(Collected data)
______________________________

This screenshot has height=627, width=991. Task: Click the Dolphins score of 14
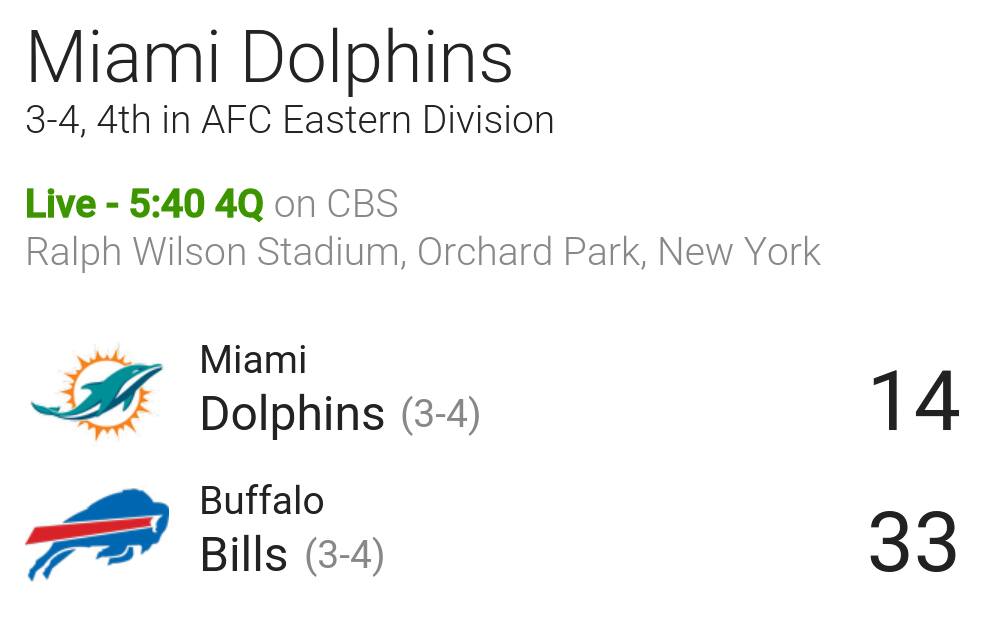pos(915,402)
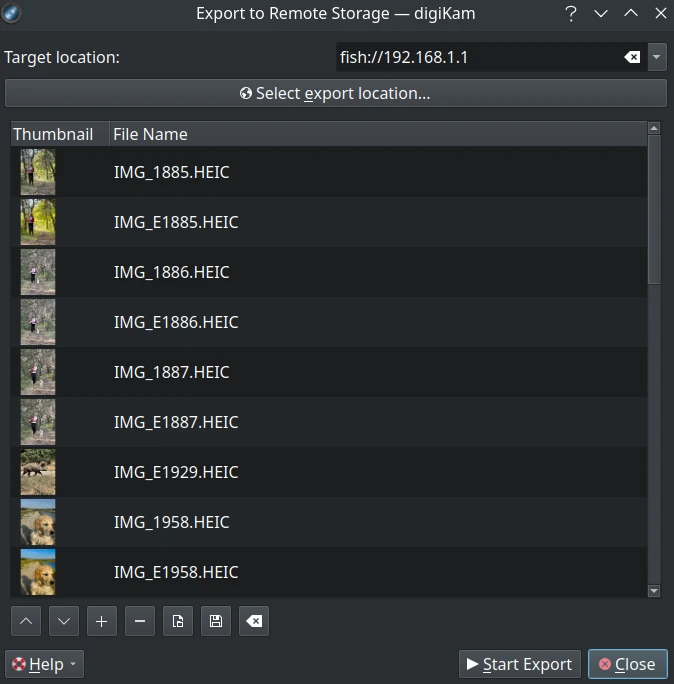Viewport: 674px width, 684px height.
Task: Select IMG_E1929.HEIC in the file list
Action: (176, 472)
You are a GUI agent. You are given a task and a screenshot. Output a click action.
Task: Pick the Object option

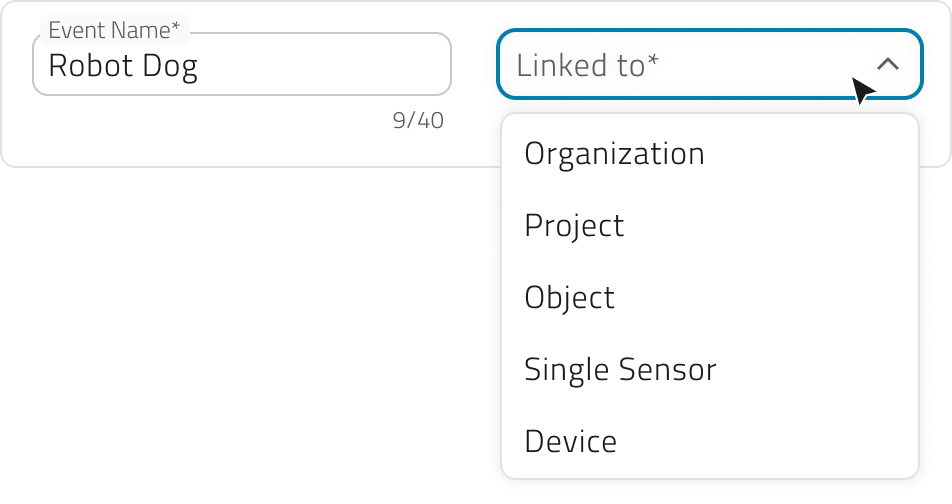(x=569, y=298)
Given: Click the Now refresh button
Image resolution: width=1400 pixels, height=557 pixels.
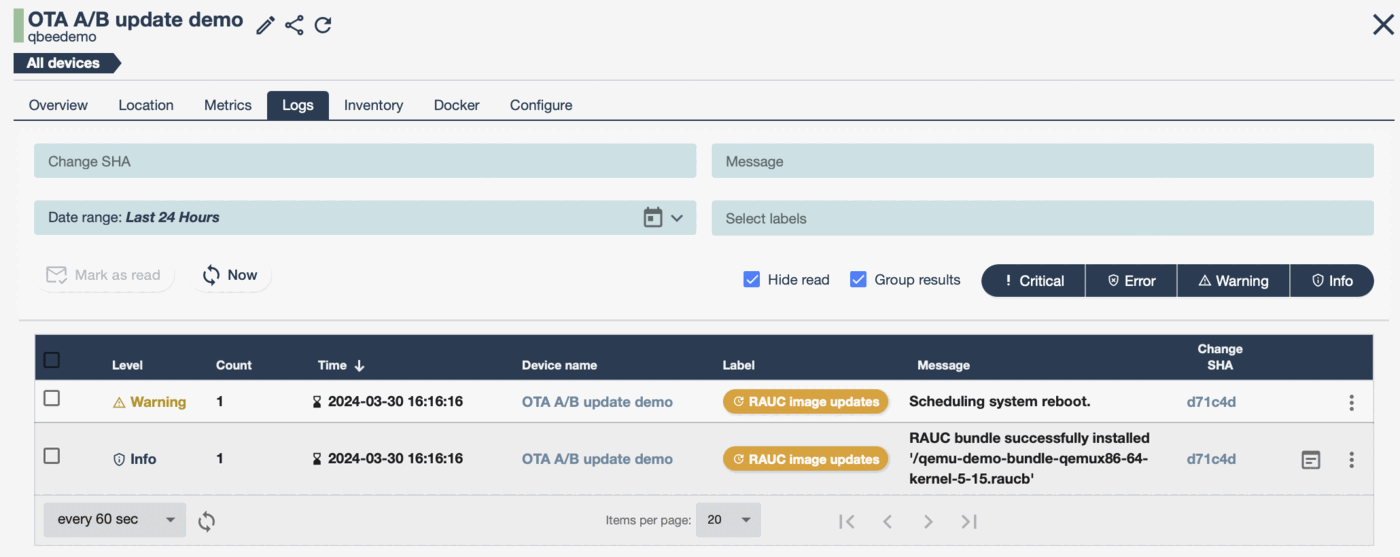Looking at the screenshot, I should (230, 275).
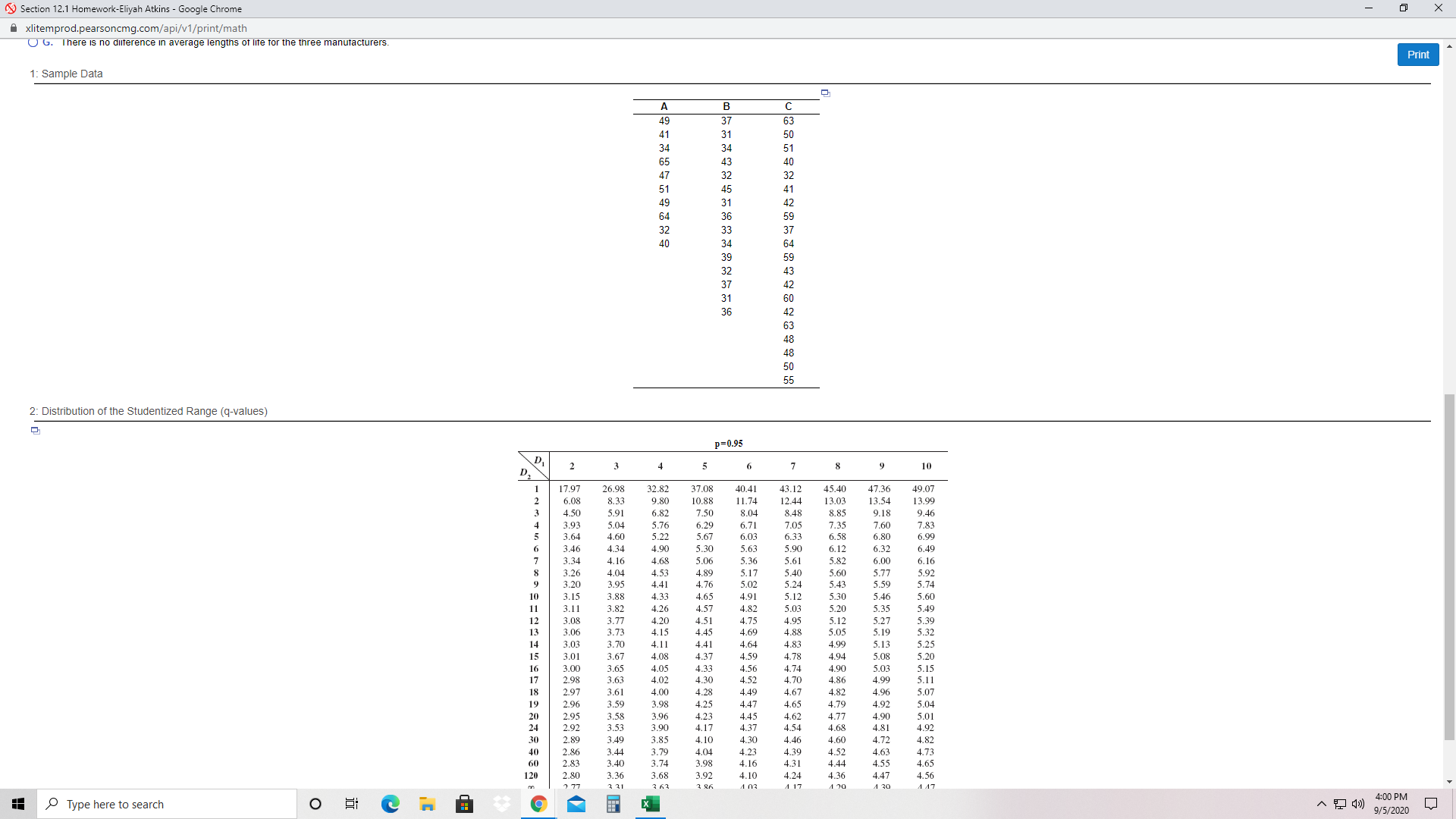Open Microsoft Edge from the taskbar
Viewport: 1456px width, 819px height.
pyautogui.click(x=390, y=804)
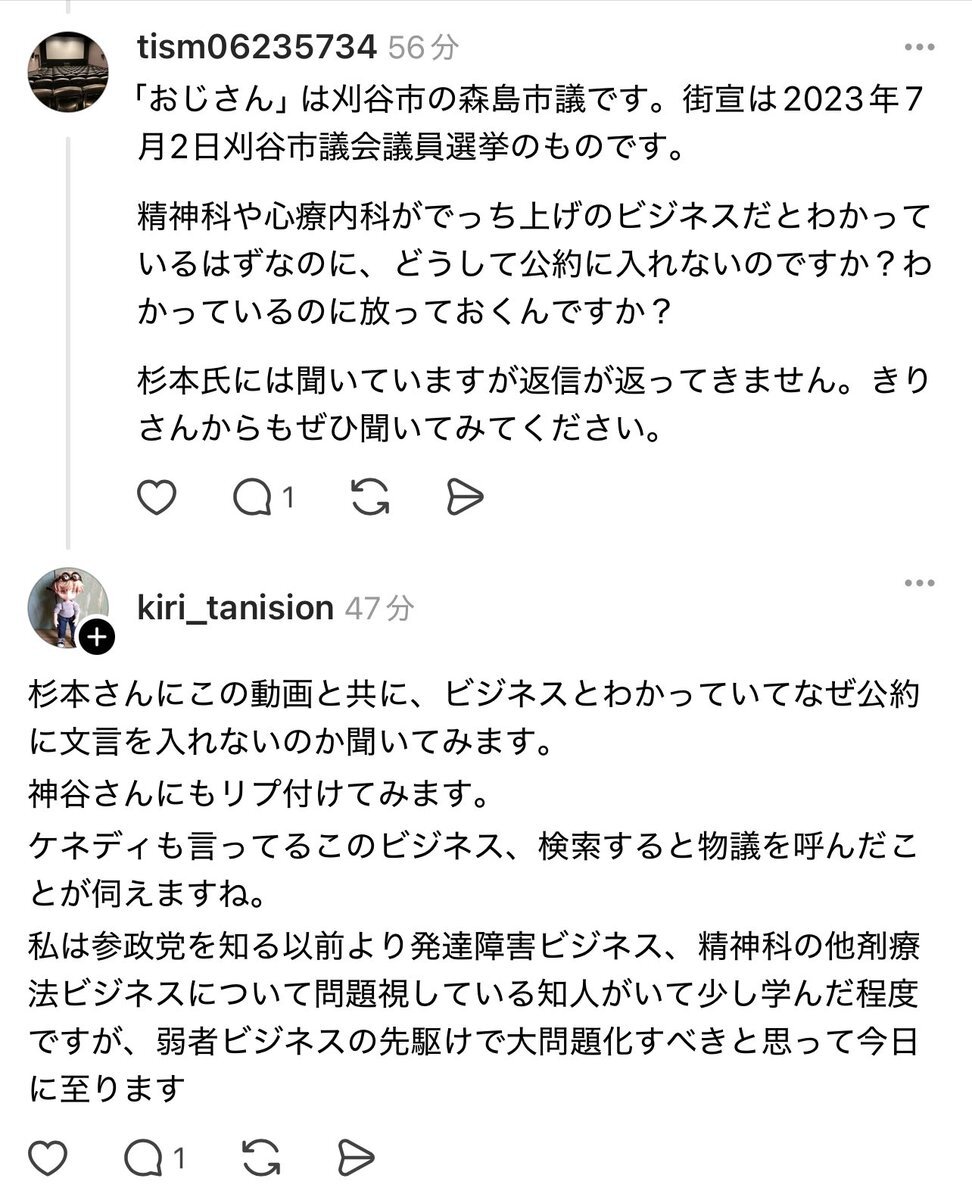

______________________________

* [Work instructions]:
Copy out the text of all the records above word for word, leaving out the pictures.

* [Task answer]:
This screenshot has height=627, width=991. Task: Click the Dolphins score of 14
pos(915,402)
Viewport: 674px width, 684px height.
Task: Select IMG_E1929.HEIC in the file list
Action: (176, 472)
You are a GUI agent. You are given a task and a screenshot. Output a click action.
Task: Pick the Object option

(x=569, y=298)
Given: Click the Now refresh button
Image resolution: width=1400 pixels, height=557 pixels.
Looking at the screenshot, I should (230, 275).
Open Microsoft Edge from the taskbar
Viewport: 1456px width, 819px height.
pyautogui.click(x=390, y=804)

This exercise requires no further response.